Presented by Bowery Boston
Doors: 6:30 pm / Show: 7:30 pm
This show is sold out! A second show on 11/6 has been added due to overwhelming demand! Tickets for 11/6 are on salt Mon. 7/22 at noon here.
Tickets available at AXS.COM, or by phone at 855-482-2090. No service charge on tickets purchased in person at The Sinclair Box Office Wednesdays-Saturdays 12-7PM.

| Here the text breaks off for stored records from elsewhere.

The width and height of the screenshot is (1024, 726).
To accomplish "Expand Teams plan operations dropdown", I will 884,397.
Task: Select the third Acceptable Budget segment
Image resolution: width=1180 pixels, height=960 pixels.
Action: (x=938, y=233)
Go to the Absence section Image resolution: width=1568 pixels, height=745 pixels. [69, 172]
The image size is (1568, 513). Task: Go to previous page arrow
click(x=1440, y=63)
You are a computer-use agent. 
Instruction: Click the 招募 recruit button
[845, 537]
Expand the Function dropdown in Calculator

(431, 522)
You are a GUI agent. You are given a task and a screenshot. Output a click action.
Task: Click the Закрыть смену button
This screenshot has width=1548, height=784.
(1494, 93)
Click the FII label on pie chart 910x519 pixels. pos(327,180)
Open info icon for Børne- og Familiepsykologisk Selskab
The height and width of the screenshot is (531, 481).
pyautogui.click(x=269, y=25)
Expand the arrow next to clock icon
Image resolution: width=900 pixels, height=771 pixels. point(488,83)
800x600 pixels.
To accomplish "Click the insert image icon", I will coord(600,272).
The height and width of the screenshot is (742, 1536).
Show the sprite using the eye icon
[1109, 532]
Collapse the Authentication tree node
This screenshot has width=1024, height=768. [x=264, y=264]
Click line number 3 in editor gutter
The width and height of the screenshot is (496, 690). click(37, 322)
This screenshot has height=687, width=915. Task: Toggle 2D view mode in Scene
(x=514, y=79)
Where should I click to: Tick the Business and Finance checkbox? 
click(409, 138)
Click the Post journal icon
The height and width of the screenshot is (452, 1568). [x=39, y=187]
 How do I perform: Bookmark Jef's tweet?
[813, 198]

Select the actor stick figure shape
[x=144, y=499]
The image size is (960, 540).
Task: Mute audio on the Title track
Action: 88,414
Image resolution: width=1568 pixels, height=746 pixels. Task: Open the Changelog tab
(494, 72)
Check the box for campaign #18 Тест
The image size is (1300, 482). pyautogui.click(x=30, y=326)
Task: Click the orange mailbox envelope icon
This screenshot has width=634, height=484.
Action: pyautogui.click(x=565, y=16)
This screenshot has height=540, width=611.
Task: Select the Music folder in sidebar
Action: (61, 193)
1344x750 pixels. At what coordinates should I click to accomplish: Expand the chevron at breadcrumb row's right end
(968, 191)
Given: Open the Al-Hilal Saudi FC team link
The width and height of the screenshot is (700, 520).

Please note: This show is open to all ages. Opening acts and set times are subject to change without notice. All sales are final unless a show is postponed or canceled. All bags larger than 12 inches x 12 inches, backpacks, professional cameras, video equipment, large bags, luggage and like articles are strictly prohibited from the venue. Please make sure necessary arrangements are made ahead of time. All patrons subject to search upon venue entry.
Robin Skinner makes music by himself, in his bedroom, but his songs belong to the world.
The son of a professional flautist and Cambridge University’s director of music, the 20-year-old UK singer/songwriter—who’s performed under the name CAVETOWN since 2013—has musical talent literally embedded in his DNA. But that underlying musical theory is nothing without the emotional underpinnings that take a song from technically proficient to transformatively powerful.
Marrying the two is what makes Cavetown so captivating and resonant with fans. They see themselves in Skinner’s music: tales of love and loss, of yearning to make sense of life and all the feelings that go along with it. For three minutes at a time, listeners feel less alone inside his songs, finding comfort in times of chaos and confusion.
“I speak about very genuine things and very personal things that I find hard to say,” Skinner explains. “That’s why I write a song about it. I think people relate to that: Sometimes they can’t put things into words, but when they hear a song about it, they can point to that.”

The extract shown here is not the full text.